# Bach on a new instrument



## stickmusic (Sep 26, 2011)

Hello all,

Here is a version on Bach's Toccata and Fugue in Dm BWV 565 on the 12 string Chapman Stick at the link below..

The Stick is played with the musician tapping and holding the strings on the fretboard with both hands to create a full sound. It was invented in 1974 by Guitarist Emmett Chapman.


----------



## HerlockSholmes (Sep 4, 2011)

Impressive. Though it would have been even more impressive if you played something more interesting than the overplayed BWV565. How about trying the Passacaglia and Fugue in C minor, BWV582 next time? Or the Fugue in B flat minor, BWV891? Or the Fugue in C sharp minor, BWV849? Because that would be absolutely amazing!


----------



## stickmusic (Sep 26, 2011)

*Why I chose this piece*



HerlockSholmes said:


> Impressive. Though it would have been even more impressive if you played something more interesting than the overplayed BWV565. How about trying the Passacaglia and Fugue in C minor, BWV582 next time? Or the Fugue in B flat minor, BWV891? Or the Fugue in C sharp minor, BWV849? Because that would be absolutely amazing!

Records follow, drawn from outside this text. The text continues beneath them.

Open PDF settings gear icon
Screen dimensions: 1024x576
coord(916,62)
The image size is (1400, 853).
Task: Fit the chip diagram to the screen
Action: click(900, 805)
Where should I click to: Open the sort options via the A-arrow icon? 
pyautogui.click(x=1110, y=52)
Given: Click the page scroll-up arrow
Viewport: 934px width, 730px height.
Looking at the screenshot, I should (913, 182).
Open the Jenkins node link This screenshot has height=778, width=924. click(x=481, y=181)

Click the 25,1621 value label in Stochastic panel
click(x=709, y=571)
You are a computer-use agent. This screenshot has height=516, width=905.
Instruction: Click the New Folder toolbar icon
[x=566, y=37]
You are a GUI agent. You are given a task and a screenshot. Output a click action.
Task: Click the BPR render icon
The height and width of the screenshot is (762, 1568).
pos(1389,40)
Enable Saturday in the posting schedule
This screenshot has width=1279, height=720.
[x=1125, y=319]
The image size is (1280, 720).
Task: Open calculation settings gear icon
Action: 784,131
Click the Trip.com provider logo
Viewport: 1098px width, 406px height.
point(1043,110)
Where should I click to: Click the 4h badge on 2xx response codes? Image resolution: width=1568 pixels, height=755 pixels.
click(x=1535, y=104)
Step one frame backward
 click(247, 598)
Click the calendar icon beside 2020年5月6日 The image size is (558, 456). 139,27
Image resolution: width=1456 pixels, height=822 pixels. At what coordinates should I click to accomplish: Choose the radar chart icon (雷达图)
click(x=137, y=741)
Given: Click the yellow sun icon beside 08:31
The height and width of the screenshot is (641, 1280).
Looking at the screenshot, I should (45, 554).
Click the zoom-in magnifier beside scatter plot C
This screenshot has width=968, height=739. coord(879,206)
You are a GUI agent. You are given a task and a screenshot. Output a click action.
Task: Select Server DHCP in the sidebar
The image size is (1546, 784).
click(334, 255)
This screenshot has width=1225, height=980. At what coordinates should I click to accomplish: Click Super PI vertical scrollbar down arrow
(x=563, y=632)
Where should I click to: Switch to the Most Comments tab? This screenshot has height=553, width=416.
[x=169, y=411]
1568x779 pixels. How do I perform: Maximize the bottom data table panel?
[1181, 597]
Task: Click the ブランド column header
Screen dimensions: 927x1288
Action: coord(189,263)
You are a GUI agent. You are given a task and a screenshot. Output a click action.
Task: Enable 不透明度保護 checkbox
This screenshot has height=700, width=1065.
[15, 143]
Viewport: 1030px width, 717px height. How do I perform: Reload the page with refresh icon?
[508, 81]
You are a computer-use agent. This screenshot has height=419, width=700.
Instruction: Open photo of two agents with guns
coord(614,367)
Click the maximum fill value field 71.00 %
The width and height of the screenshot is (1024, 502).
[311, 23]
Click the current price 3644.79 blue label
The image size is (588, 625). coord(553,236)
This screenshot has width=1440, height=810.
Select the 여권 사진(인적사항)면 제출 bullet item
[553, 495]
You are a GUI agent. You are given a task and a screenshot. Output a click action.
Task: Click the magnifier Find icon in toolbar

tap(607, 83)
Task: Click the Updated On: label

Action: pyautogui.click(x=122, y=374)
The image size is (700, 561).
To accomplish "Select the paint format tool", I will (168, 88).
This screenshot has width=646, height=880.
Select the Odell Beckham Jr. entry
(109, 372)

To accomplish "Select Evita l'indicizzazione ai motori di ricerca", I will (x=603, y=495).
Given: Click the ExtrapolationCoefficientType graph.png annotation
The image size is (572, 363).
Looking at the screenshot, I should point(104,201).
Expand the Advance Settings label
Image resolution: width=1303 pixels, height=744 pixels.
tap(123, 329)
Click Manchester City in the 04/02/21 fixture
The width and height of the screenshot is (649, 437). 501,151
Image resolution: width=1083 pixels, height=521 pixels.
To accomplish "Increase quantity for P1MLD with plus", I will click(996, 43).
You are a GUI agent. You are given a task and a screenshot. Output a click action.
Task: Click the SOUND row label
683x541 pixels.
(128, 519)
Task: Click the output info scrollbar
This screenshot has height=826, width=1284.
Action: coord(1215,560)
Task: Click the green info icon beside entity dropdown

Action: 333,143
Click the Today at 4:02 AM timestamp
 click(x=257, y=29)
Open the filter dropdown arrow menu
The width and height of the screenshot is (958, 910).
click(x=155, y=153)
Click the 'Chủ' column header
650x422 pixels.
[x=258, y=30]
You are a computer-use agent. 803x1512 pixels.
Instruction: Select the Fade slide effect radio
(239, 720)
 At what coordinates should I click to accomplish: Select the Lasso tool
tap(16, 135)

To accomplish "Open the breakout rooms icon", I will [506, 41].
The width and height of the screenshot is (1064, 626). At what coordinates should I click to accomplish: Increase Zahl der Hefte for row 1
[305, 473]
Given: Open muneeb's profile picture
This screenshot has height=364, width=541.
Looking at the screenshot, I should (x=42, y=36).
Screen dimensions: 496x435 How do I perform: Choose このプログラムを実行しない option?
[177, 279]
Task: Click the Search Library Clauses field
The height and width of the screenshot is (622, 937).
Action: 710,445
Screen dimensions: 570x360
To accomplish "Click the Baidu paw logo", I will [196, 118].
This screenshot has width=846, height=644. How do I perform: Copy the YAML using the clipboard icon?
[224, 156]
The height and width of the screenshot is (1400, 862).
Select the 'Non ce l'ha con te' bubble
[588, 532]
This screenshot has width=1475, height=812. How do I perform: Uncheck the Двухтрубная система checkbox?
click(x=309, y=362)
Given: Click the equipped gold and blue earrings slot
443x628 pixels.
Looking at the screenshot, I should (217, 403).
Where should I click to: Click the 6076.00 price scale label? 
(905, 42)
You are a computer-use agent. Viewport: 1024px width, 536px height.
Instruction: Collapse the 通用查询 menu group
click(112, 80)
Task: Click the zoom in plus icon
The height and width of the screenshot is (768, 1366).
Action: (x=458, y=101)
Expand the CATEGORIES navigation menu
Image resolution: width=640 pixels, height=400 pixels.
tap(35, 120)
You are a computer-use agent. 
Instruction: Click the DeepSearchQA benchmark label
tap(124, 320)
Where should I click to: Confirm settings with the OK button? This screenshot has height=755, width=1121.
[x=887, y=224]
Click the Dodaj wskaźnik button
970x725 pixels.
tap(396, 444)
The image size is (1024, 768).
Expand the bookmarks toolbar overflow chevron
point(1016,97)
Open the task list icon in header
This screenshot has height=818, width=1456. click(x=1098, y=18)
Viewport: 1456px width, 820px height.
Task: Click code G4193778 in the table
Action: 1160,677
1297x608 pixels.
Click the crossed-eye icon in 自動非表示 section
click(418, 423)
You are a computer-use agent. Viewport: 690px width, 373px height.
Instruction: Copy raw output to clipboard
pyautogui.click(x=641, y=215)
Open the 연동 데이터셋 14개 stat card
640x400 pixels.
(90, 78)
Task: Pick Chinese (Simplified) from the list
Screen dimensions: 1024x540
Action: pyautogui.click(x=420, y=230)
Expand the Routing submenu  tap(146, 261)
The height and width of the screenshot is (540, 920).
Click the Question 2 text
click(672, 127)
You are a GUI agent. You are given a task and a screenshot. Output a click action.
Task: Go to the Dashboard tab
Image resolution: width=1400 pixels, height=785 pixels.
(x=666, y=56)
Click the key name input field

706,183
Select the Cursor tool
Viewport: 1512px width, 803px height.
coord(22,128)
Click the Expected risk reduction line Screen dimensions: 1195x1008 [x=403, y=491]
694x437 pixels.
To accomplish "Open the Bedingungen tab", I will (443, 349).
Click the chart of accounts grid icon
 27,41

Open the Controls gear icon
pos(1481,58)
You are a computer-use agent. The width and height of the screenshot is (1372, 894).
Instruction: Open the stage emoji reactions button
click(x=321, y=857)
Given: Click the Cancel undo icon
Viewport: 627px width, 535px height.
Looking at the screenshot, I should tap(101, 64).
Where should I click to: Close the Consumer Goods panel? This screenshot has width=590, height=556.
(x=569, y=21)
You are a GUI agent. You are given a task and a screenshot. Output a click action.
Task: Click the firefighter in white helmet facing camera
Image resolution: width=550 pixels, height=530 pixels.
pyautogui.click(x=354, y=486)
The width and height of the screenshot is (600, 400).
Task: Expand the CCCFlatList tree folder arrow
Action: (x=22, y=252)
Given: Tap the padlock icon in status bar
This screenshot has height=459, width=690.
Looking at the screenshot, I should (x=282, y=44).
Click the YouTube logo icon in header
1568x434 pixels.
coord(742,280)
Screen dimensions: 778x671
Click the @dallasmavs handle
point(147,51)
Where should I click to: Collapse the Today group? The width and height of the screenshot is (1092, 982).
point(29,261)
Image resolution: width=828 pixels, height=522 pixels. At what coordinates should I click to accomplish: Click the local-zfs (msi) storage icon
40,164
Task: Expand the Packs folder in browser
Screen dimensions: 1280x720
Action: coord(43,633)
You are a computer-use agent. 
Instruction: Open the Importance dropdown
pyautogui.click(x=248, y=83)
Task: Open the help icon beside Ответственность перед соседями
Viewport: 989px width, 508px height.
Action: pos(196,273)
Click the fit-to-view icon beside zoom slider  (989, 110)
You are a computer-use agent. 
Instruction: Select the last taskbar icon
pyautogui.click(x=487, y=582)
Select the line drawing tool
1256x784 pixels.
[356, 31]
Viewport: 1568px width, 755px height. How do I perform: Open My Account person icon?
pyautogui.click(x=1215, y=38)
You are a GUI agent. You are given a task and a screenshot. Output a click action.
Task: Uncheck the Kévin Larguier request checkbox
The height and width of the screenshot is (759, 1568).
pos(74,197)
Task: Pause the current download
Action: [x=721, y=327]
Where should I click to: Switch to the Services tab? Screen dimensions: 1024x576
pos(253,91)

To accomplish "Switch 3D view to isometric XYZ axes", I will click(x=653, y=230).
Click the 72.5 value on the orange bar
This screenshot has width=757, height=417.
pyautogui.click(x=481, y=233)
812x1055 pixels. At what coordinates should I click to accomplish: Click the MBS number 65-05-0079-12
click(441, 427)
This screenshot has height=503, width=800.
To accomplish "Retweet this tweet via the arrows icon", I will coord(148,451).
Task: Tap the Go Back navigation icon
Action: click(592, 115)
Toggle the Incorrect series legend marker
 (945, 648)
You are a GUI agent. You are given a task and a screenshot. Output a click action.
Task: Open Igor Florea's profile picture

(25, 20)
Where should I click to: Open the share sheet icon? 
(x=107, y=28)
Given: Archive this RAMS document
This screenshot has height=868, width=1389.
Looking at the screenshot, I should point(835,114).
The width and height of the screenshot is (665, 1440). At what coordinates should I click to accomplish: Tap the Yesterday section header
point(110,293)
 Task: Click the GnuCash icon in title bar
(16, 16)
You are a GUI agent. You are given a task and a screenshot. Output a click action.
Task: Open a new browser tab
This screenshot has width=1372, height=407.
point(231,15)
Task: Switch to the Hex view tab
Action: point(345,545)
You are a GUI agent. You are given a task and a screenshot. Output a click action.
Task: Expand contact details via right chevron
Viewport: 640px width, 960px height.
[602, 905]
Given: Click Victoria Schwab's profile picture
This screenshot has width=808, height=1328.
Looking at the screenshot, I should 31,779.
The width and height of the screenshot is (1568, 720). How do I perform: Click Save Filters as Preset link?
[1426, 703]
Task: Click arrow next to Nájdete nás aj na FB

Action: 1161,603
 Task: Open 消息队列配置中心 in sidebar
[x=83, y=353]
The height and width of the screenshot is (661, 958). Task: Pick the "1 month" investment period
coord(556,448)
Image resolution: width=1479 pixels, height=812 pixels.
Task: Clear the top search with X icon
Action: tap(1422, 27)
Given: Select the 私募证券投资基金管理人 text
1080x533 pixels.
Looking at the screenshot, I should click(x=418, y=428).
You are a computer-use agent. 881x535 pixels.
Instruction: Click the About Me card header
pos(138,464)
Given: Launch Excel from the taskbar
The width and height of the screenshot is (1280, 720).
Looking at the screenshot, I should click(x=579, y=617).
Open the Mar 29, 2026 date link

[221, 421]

Yes you have a point. There are a lot of interesting pieces out there by Bach or others. I chose BWV 565 because as a career Stick player I decided this song would be accessible for a larger audience. I have to choose selectively what music I work on. I also try to do the piece justice. Even with the amount of time I put in there are still some compensations. Of course on guitar you have to do even far more re arrangement. The piece is still a well written and somewhat formidable piece of music. Also importantly I love this piece of music. I remember listening to it as a child before i started to listen to classical music. Example, Fantasia, Captain Nemo etc: Thank You for your feedback and appreciation. Perhaps someday I will peruse one of the above.


----------



## samurai (Apr 22, 2011)

@ stickmusic, Great job! I was in Boulder in the summer of 1974 before I was going into the Army later that fall. What year {s} were you there--or do you reside there? I just wish I could have run into you back then and sampled some of your playing live!
Your playing and grasp of and love for the music you play is exceptional, Congratulations! {And keep on playing}.


----------



## graaf (Dec 12, 2009)

Very interesting, thanks for introducing me to this instrument!


----------



## kv466 (May 18, 2011)

I think it was quite the correct piece to play as it is in the minds of the masses. Sadly, it was done pretty,...uh, weak...not so great.

My favorite version is not or an organ at all. Full of virtuosity and sweet expression, this is the best to me.

Chapman Stick Guy may be new and differnet but by no means a virtuoso...I hope some of you enjoy this as, to me, it is the best and most exciting version of this piece,...ever.


----------